Derek Jones from The Shape of Code

In 2023, my approach to evidence-based software engineering pivots away from past years, which were about maximizing the amount of software engineering data gathered.

I plan to spend a lot more time attempting to join dots (i.e., finding useful patterns in the available data), and I also plan to spend time collecting my own data (rather than other peoples’ data).

I will continue to keep asking people for data, and I’m sure that new data will become available (and be the subject of blog posts). The amount of previously unseen data obtained by continuing to read pre-2020 papers is likely to be very small, and not worth targetting. Post-2020 papers will be the focus of my search for new data (mostly conference proceedings and arXiv’s software engineering recent submissions)

It would be great if there was an active community of evidence-based developers. The problem is that the people with the necessary skills are busily employed building real systems. I’m hopeful that people with the appropriate background and skills will come out of the woodwork.

Ideally, I would be running experiments with developer subjects; this is the only reliable way to verify theories of software engineering. While it’s possible to run small scale experiments with developer volunteers, running a workplace scale experiment will be expensive (several million pounds/dollars). I don’t move in the circles frequented by the very wealthy individuals who might fund such an experiment. So this is a back-burner project.

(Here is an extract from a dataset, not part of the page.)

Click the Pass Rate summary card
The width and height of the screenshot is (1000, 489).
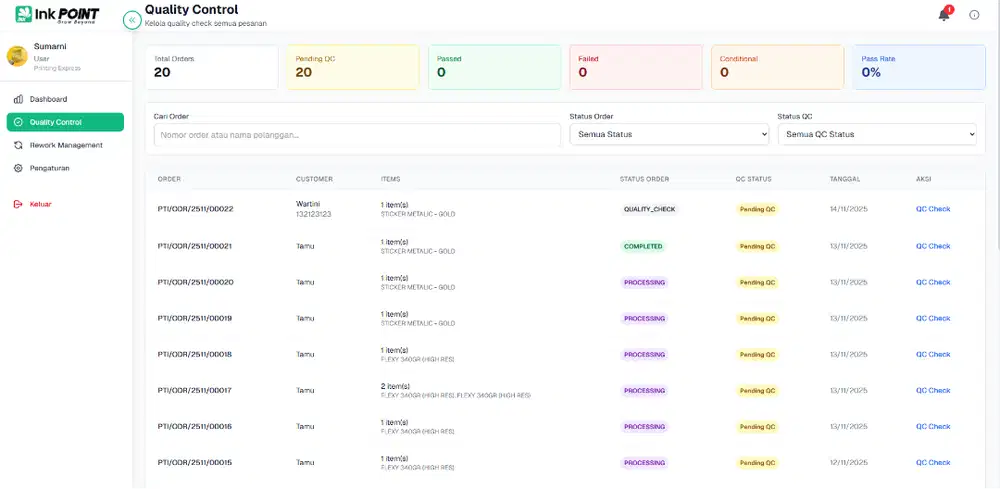(919, 67)

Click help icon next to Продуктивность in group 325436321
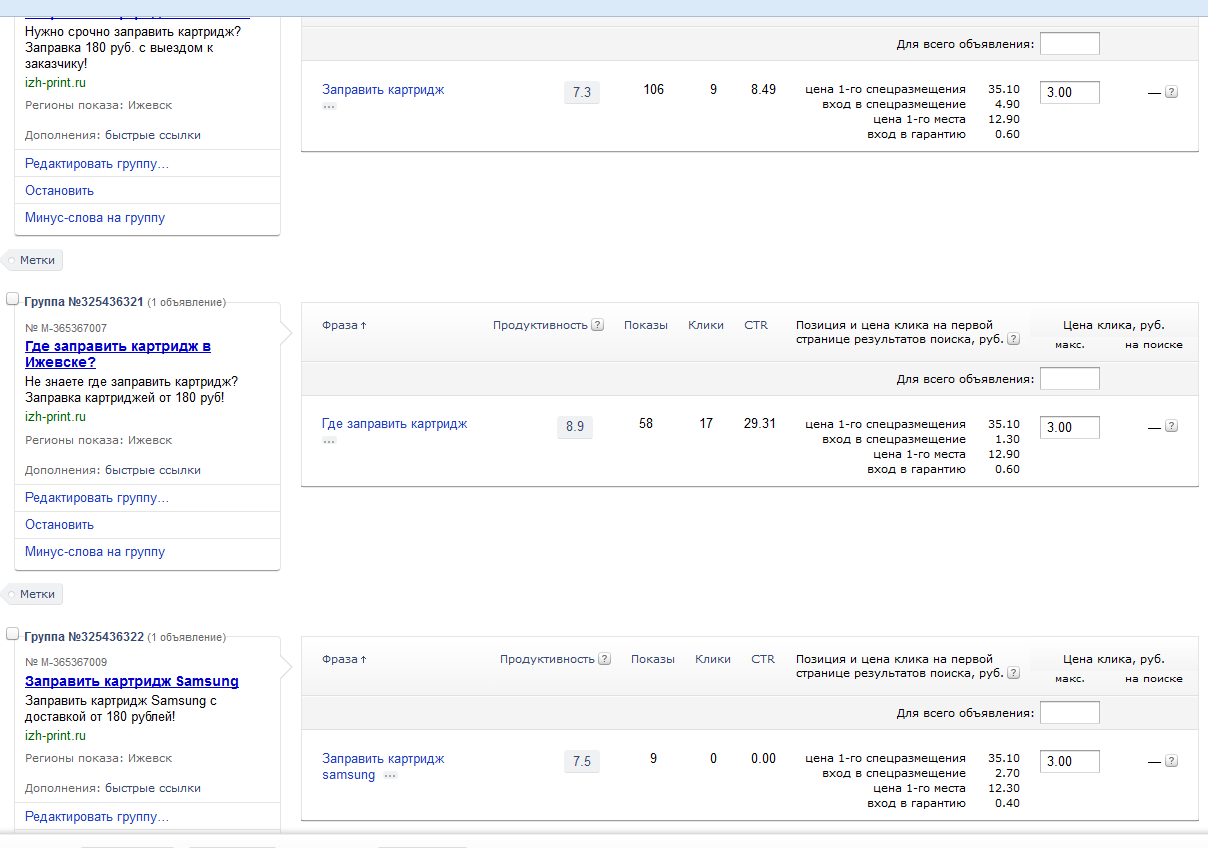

if-statements continue to be of great interest to me; they represent decisions that relate to requirements and tests that need to be written. I used to spend a lot of time measuring, mostly C, source code: how the same variable is tested in nested conditions, the use of else arms, and the structuring of conditions within a function. The availability of semgrep will, hopefully, enable me to measure various aspect of if-statement usage across different languages.

I hope that my readers continue to keep their eyes open for interesting software engineering data, and will let me know when they find any.